Stored data entries.
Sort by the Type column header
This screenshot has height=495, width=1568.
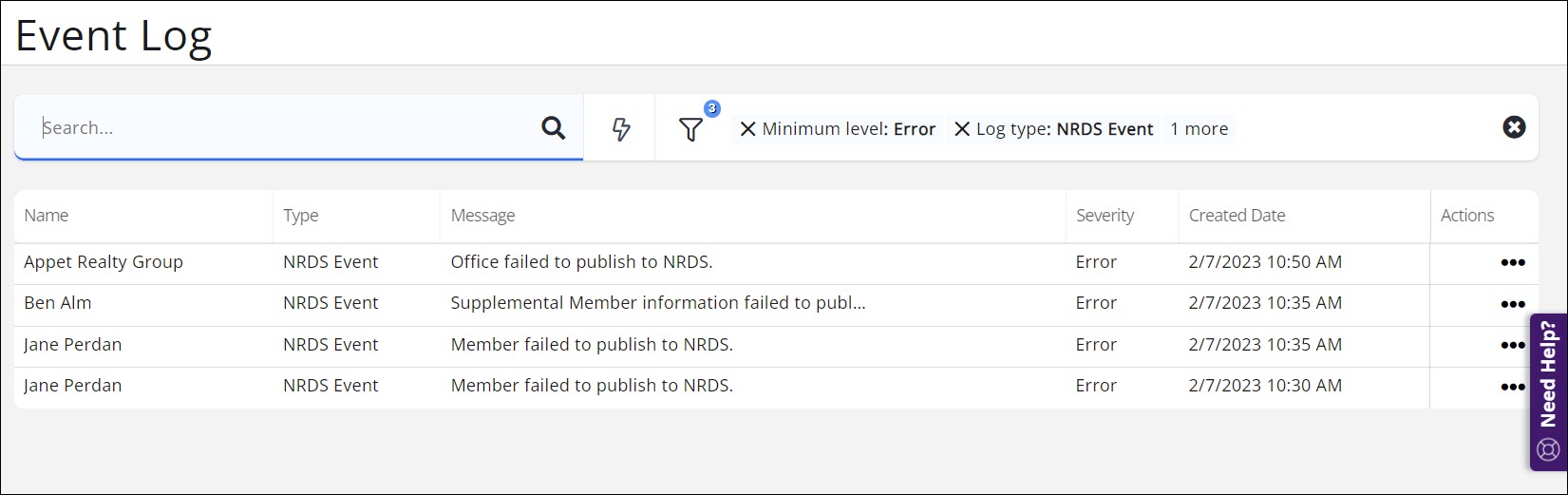(301, 216)
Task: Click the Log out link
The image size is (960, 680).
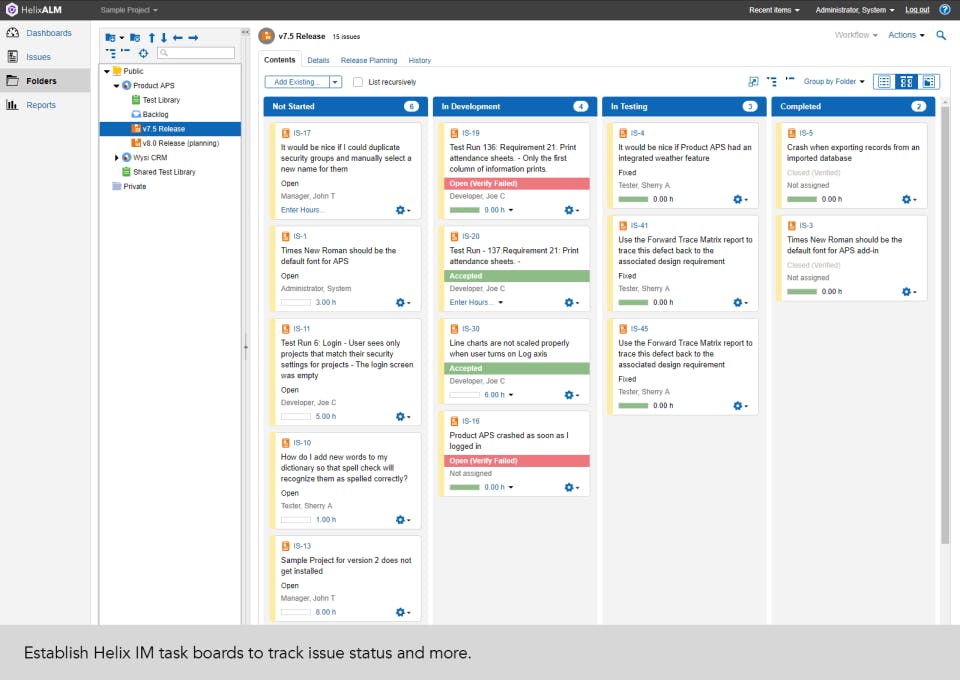Action: pos(917,10)
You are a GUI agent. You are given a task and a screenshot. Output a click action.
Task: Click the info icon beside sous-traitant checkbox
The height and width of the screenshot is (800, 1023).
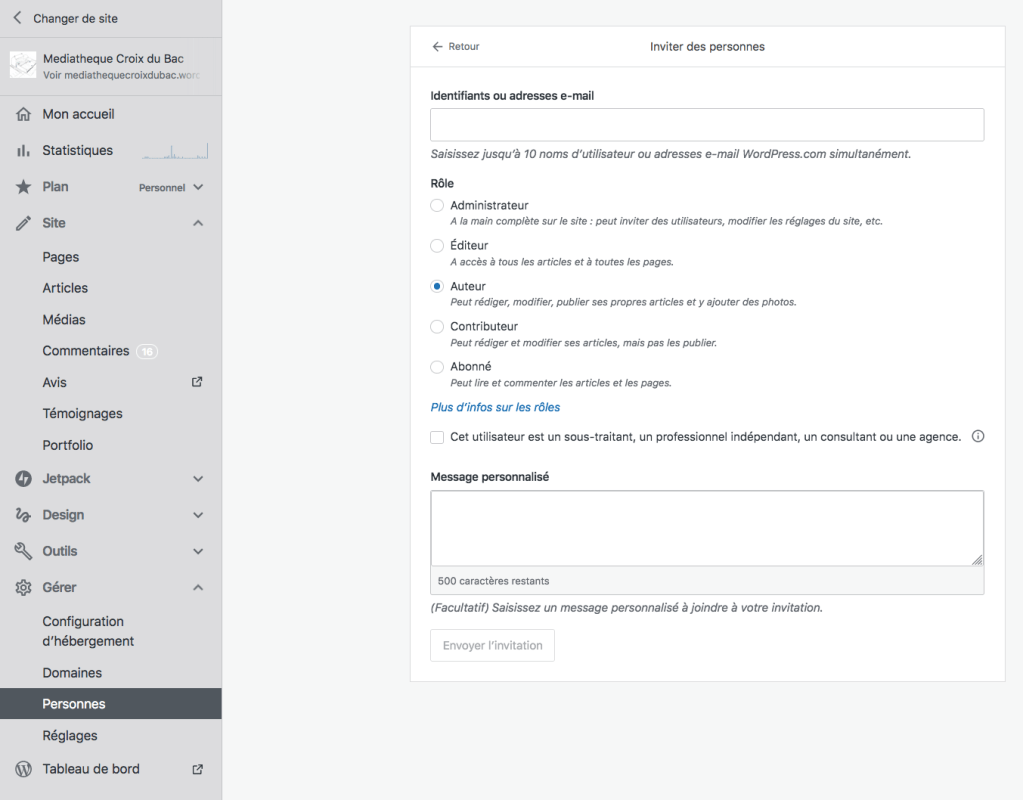(978, 437)
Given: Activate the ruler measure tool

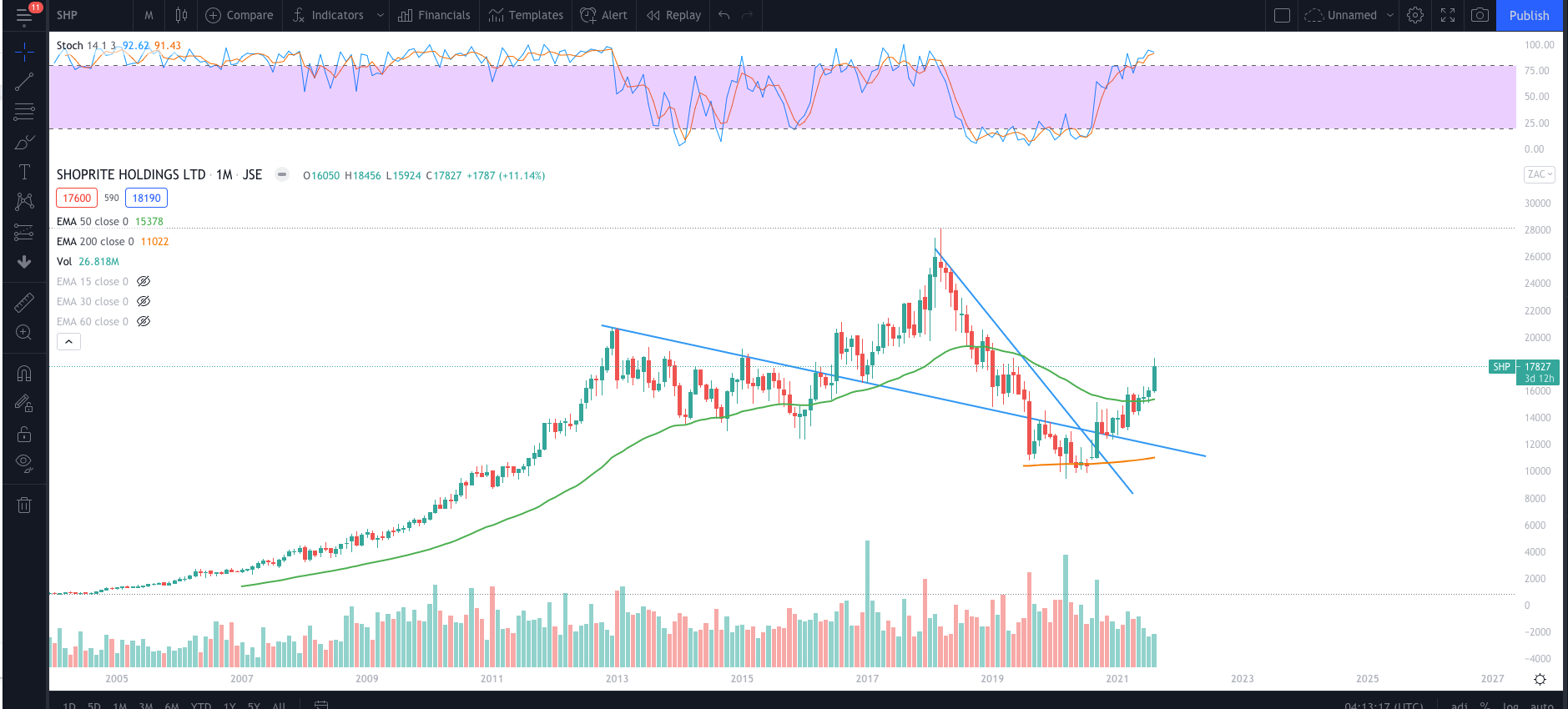Looking at the screenshot, I should tap(24, 303).
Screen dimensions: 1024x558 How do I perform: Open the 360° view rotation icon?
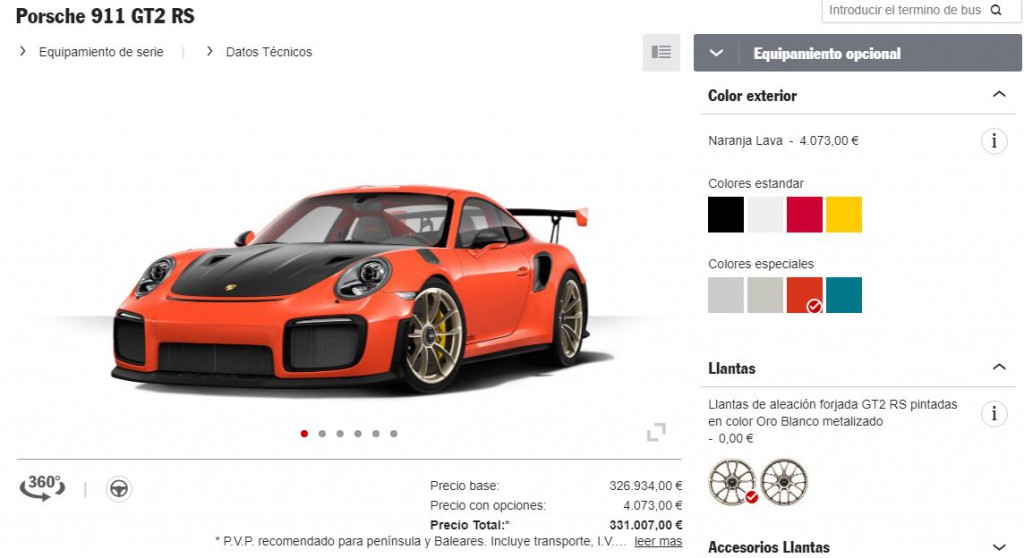coord(42,487)
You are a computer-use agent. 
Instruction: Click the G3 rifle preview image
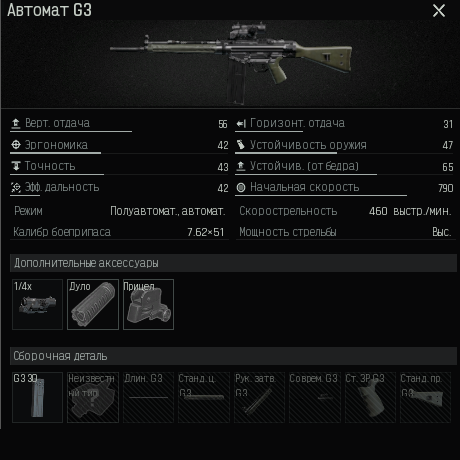point(231,63)
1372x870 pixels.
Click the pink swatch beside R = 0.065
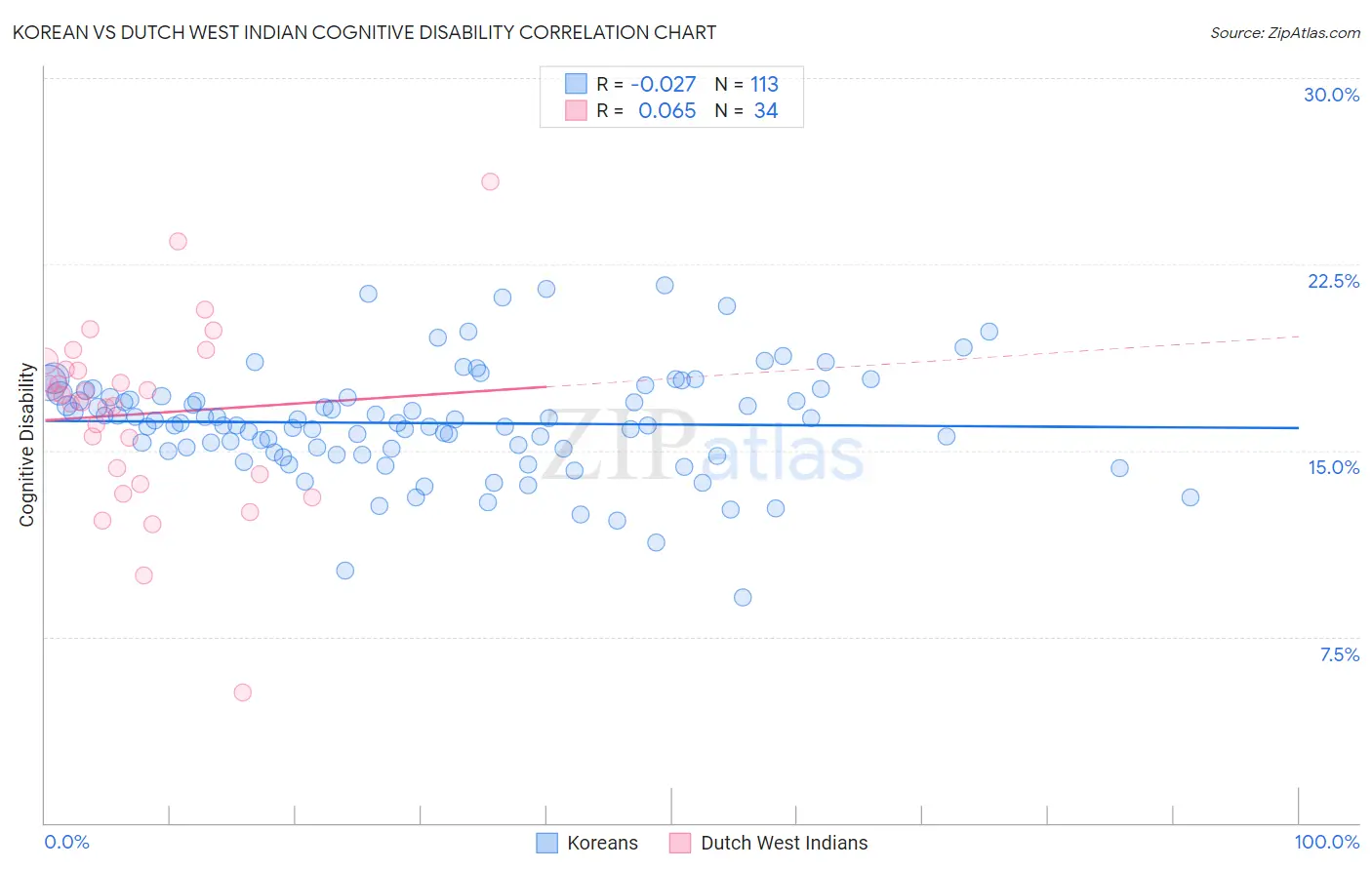576,110
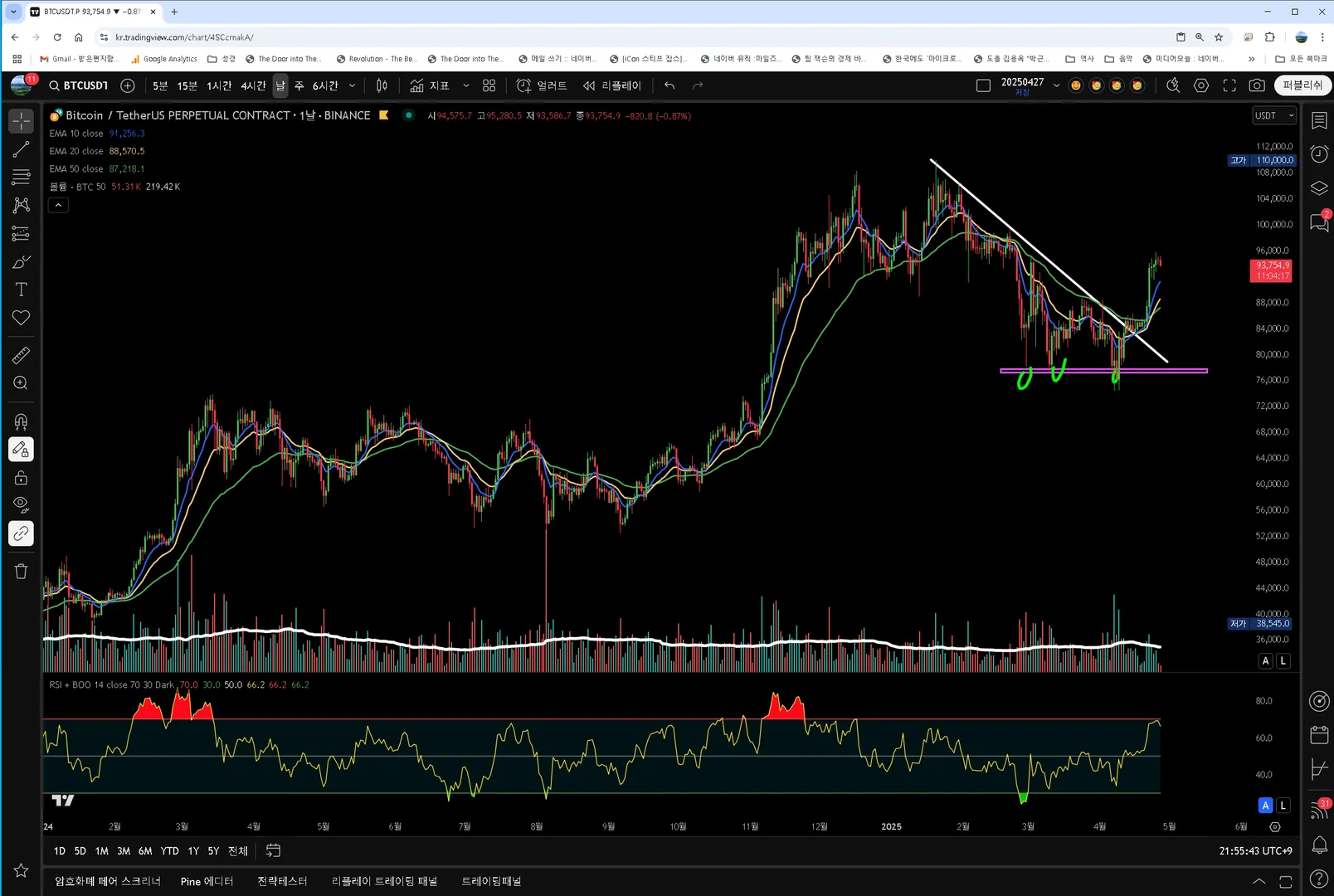Open the chart snapshot camera icon
This screenshot has width=1334, height=896.
coord(1257,85)
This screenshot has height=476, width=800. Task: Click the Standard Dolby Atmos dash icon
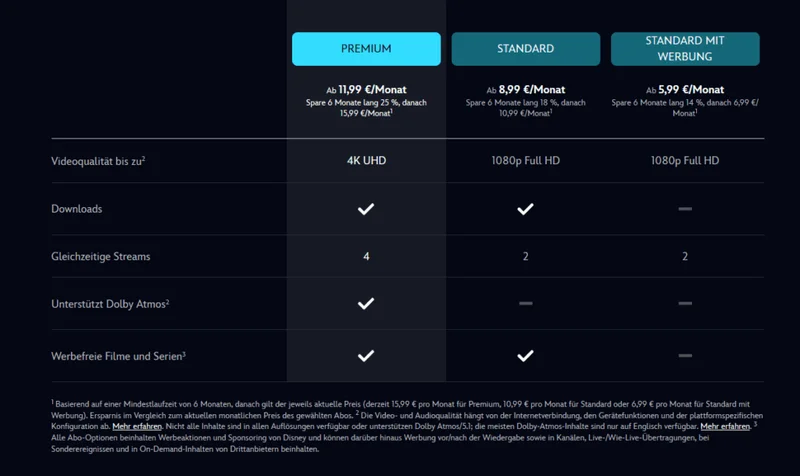tap(526, 304)

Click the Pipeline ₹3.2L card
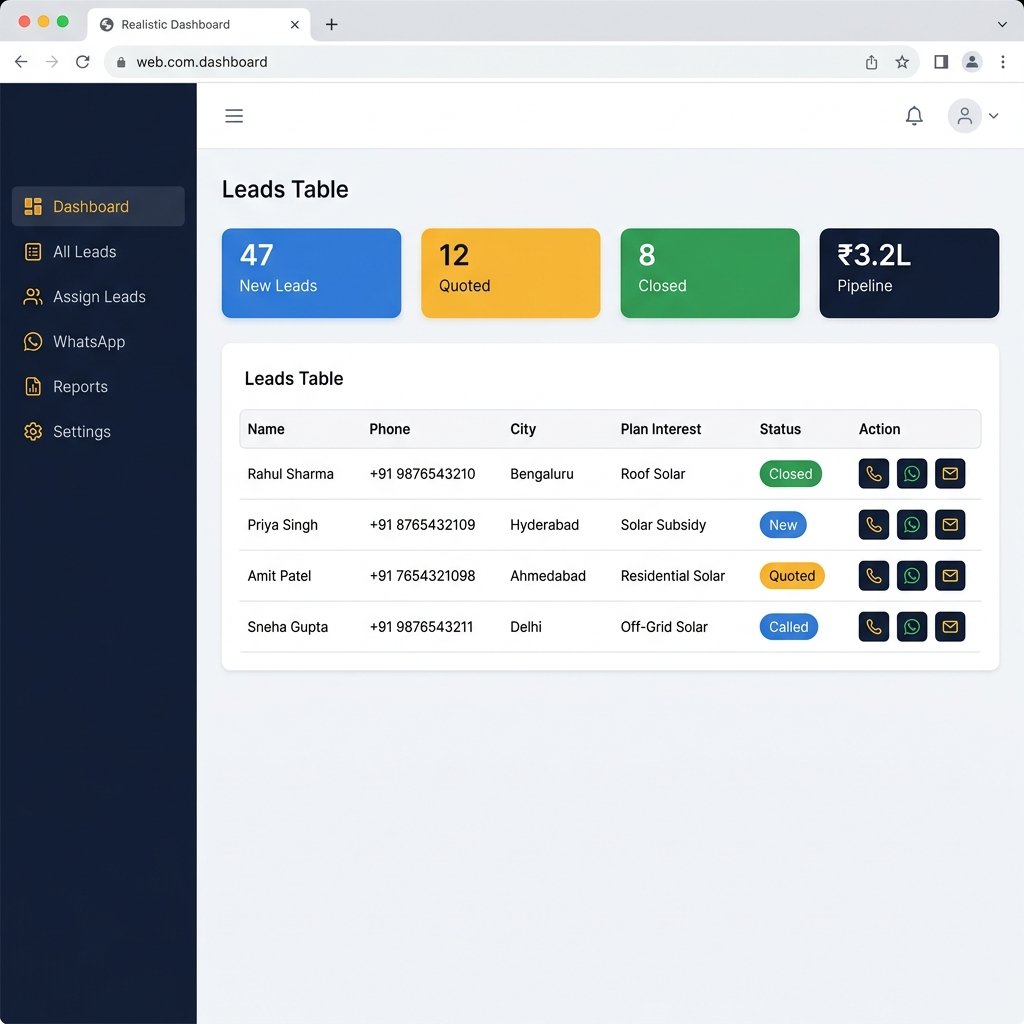click(908, 273)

Task directions. The lines from the one containing "This screenshot has height=476, width=800." through the last line above are to be repeated exactly, and only those. Any pictures must be left out.

Written reply.
This screenshot has height=476, width=800. Task: Click the Standard Dolby Atmos dash icon
tap(526, 304)

Click the Pipeline ₹3.2L card
click(908, 273)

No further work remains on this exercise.